[Raw data]
- - - -
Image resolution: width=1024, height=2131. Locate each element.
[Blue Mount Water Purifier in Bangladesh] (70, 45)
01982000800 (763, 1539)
- - - -
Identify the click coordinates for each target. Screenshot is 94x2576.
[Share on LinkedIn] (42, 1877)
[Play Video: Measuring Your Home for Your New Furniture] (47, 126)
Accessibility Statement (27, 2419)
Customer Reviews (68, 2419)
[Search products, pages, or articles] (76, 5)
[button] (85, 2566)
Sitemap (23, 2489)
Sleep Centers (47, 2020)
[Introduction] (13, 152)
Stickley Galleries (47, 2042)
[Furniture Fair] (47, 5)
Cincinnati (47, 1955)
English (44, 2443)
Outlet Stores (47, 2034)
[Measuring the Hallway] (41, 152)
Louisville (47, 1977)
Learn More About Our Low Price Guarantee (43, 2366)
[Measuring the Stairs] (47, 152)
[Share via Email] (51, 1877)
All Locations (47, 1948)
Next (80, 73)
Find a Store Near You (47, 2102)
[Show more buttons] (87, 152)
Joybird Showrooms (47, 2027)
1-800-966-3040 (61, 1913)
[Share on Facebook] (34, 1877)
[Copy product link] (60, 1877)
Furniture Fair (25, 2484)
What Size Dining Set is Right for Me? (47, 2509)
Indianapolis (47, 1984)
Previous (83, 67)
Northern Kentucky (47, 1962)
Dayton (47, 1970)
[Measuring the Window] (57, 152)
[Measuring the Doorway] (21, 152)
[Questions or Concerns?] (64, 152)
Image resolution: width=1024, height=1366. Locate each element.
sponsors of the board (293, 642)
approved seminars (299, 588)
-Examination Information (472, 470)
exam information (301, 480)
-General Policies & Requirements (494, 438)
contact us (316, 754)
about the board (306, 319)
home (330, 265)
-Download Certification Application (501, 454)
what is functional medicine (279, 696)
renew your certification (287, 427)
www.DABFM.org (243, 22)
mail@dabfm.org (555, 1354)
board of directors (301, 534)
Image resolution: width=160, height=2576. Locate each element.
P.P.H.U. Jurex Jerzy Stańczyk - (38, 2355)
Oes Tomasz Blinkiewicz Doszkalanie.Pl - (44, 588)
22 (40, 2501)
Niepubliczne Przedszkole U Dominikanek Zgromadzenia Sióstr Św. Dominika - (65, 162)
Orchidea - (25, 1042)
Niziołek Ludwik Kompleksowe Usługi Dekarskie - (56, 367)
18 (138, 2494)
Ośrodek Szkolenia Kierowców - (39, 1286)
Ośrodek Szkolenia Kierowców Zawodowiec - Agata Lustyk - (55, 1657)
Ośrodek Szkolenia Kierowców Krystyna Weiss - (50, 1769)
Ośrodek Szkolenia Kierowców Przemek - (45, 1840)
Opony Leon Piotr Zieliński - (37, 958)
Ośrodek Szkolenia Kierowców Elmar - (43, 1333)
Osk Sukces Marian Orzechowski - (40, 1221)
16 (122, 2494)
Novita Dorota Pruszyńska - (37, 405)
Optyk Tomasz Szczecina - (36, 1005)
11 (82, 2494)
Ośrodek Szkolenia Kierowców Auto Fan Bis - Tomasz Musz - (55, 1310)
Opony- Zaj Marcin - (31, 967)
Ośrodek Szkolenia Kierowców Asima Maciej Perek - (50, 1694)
- - - -
Take the entries above and return only the lines from the one with "Ośrodek Szkolenia Kierowców - (39, 1286)" to the one with "Opony- Zaj Marcin - (31, 967)", both included, unchanged.

[Written answer]
Ośrodek Szkolenia Kierowców - (39, 1286)
Ośrodek Szkolenia Kierowców Zawodowiec - Agata Lustyk - (55, 1657)
Ośrodek Szkolenia Kierowców Krystyna Weiss - (50, 1769)
Ośrodek Szkolenia Kierowców Przemek - (45, 1840)
Opony Leon Piotr Zieliński - (37, 958)
Ośrodek Szkolenia Kierowców Elmar - (43, 1333)
Osk Sukces Marian Orzechowski - (40, 1221)
16 (122, 2494)
Novita Dorota Pruszyńska - (37, 405)
Optyk Tomasz Szczecina - (36, 1005)
11 (82, 2494)
Ośrodek Szkolenia Kierowców Auto Fan Bis - Tomasz Musz - (55, 1310)
Opony- Zaj Marcin - (31, 967)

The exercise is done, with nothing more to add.